Listing:
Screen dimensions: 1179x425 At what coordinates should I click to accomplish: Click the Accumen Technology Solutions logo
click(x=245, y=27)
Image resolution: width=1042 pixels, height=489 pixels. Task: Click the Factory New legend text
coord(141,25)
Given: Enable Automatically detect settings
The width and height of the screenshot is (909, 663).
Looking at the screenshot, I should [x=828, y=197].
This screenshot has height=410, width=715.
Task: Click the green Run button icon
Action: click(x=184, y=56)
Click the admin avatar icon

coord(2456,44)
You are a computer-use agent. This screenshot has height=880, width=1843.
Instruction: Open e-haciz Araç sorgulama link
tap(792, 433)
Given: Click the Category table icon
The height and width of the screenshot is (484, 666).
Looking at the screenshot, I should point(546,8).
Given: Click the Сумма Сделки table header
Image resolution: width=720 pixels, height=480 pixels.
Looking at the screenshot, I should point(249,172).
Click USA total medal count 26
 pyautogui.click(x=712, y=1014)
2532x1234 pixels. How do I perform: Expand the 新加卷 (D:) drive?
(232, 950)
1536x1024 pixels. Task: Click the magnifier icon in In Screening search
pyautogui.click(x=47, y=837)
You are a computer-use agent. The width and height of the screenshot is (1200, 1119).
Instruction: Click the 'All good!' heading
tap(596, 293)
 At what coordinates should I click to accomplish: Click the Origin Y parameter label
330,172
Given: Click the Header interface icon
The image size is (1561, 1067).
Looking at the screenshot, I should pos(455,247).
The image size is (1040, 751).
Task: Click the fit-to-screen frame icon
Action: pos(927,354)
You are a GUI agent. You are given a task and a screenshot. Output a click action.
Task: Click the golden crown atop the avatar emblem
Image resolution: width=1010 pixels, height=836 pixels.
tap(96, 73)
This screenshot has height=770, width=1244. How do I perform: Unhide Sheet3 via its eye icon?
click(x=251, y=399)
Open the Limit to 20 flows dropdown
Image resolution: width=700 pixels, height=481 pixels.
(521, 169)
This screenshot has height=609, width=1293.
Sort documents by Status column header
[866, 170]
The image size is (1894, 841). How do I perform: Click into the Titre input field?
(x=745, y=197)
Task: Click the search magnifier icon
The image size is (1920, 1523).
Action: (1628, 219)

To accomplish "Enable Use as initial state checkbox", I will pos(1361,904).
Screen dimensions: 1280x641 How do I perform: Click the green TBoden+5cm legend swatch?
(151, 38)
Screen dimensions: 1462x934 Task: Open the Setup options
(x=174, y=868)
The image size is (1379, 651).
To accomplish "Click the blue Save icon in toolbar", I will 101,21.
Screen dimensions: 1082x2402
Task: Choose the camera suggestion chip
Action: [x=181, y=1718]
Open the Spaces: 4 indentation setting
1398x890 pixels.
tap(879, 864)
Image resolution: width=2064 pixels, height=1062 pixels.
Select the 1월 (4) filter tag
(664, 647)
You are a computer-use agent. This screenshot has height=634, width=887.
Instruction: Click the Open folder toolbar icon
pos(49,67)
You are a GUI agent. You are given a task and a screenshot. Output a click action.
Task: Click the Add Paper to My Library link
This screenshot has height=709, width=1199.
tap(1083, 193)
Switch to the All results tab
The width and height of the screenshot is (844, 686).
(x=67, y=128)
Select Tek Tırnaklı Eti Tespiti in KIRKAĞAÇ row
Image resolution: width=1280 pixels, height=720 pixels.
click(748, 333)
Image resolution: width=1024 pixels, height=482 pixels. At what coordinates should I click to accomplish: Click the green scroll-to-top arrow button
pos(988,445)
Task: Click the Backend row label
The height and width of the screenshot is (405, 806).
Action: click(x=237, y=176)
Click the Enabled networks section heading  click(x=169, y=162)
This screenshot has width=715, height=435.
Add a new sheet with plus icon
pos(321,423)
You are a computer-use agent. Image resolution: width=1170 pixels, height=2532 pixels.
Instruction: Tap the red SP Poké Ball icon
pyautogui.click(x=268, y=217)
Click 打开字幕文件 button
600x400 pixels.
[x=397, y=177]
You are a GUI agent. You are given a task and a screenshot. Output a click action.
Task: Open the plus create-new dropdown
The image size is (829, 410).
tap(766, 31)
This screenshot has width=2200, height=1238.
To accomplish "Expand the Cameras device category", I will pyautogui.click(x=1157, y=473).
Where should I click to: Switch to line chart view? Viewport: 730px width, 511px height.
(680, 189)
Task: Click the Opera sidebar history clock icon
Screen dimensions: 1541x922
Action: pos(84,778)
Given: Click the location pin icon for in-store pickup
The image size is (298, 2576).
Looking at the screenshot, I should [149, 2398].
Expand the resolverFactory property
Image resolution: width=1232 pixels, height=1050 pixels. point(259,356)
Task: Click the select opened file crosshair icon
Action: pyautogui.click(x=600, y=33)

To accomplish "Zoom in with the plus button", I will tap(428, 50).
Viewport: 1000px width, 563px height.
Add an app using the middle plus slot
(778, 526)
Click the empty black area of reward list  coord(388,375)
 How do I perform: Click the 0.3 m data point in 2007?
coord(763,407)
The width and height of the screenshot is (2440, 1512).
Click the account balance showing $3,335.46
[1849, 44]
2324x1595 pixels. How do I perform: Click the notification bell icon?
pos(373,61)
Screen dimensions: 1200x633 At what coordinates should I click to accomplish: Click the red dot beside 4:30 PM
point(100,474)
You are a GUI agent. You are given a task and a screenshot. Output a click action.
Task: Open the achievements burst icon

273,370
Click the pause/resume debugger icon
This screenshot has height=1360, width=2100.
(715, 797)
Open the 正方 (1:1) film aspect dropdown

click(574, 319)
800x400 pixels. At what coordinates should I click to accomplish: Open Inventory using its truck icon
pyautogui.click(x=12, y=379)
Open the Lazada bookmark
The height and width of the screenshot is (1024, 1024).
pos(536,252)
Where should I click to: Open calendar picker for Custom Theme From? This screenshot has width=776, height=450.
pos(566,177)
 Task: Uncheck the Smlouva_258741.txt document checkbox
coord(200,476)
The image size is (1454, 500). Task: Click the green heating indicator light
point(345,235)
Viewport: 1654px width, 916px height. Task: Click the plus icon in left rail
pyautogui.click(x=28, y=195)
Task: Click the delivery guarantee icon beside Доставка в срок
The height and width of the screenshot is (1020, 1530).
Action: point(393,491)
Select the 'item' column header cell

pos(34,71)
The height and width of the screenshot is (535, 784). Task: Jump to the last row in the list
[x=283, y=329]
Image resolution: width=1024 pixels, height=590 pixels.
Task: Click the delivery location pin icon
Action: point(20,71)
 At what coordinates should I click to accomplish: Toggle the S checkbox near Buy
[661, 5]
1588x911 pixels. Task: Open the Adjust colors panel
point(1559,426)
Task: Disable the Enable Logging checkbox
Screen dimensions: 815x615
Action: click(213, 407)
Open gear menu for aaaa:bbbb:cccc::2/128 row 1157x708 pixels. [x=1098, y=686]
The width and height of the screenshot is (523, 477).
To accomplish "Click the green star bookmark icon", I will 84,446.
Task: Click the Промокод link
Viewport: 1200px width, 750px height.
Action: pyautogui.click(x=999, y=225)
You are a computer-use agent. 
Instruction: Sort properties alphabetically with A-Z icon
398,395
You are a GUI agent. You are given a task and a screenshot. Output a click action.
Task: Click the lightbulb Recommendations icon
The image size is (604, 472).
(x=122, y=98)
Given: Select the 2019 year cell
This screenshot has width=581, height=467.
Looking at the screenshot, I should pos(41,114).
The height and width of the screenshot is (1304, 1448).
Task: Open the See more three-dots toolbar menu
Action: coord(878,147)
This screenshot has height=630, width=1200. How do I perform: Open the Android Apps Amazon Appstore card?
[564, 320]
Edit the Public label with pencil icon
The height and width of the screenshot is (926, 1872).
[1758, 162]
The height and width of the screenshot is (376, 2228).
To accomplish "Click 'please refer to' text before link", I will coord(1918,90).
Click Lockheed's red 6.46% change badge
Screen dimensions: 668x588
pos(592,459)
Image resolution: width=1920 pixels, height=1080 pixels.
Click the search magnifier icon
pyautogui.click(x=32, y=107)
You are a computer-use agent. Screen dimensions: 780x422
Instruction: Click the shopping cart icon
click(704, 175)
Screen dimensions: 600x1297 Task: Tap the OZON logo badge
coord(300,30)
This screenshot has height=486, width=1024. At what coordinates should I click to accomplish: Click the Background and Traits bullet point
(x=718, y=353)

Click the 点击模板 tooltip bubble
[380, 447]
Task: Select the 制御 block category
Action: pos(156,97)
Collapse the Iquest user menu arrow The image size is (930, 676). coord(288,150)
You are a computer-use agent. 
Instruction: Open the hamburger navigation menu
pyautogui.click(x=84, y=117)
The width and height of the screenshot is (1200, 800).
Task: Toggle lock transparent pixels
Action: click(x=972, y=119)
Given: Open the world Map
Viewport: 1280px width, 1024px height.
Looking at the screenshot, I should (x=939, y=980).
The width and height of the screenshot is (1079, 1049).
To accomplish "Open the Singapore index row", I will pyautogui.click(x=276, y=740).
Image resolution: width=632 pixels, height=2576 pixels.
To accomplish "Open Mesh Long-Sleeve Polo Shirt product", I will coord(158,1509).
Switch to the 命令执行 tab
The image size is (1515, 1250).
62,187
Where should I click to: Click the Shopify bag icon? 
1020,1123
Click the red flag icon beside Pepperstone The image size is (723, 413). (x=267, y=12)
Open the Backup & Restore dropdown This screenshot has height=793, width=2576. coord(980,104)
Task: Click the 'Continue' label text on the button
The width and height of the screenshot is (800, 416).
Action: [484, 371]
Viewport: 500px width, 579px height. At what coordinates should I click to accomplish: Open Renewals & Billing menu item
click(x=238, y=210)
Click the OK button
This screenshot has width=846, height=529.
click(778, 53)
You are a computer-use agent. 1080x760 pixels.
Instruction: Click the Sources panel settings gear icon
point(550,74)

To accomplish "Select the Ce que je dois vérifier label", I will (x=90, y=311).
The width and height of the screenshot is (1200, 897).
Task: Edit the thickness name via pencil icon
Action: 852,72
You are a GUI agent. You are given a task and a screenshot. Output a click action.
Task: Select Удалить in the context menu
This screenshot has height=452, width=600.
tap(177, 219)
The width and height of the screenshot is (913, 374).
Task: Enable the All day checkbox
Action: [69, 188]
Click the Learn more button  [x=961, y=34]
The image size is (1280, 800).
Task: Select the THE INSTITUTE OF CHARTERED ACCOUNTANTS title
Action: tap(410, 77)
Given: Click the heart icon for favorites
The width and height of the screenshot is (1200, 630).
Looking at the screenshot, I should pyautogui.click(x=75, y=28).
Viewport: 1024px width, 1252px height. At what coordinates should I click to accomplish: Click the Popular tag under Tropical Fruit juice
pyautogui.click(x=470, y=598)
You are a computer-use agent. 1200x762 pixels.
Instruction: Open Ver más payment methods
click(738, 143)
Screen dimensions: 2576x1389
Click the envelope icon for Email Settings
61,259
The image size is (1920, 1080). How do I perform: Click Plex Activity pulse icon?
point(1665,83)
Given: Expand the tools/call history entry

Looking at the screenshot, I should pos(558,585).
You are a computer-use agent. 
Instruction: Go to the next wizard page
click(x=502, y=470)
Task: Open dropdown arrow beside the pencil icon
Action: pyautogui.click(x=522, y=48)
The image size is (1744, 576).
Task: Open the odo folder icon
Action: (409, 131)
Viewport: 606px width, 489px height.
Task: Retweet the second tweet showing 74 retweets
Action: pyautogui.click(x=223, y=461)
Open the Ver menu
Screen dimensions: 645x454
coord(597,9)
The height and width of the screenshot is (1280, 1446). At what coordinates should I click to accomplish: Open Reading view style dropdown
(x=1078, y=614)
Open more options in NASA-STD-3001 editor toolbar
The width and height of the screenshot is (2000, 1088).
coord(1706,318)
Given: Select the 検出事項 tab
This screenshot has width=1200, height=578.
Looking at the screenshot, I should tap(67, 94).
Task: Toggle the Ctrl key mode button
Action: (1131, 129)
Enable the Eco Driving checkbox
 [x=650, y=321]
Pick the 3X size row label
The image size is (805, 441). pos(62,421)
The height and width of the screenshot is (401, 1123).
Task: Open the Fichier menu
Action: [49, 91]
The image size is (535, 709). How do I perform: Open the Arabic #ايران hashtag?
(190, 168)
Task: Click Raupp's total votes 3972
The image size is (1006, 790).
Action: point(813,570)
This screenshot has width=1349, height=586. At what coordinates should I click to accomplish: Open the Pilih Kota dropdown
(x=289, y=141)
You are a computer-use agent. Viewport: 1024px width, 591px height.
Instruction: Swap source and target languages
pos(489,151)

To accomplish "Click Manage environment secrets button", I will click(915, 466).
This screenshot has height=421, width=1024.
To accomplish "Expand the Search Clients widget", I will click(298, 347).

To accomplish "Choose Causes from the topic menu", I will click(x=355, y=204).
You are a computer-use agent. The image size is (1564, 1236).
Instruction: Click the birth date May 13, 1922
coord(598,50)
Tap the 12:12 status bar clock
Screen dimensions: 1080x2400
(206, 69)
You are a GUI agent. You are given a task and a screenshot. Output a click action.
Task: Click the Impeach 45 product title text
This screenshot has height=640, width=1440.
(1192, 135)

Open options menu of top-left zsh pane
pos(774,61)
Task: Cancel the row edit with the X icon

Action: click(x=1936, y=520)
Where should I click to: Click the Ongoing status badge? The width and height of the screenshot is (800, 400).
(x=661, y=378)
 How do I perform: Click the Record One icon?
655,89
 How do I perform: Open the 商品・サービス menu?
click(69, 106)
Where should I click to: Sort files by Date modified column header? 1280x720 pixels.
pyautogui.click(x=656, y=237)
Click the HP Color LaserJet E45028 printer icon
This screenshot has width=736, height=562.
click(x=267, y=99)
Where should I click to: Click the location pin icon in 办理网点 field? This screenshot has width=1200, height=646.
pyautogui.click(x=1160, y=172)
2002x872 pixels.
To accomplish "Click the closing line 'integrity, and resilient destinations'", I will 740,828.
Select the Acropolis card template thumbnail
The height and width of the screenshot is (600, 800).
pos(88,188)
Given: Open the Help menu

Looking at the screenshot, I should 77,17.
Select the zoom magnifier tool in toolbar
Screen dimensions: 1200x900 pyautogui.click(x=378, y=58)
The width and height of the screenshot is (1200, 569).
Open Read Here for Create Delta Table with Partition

The task:
Shift the coordinates in the answers of the items above by adding 93 to every number, and rewrite those items in full with their request lines unchanged. Begin at the line that has "Image resolution: width=1042" and stop after the line that has "coord(141,25)".

Solution to the exercise:
Image resolution: width=1042 pixels, height=489 pixels. Task: Click the Factory New legend text
coord(234,118)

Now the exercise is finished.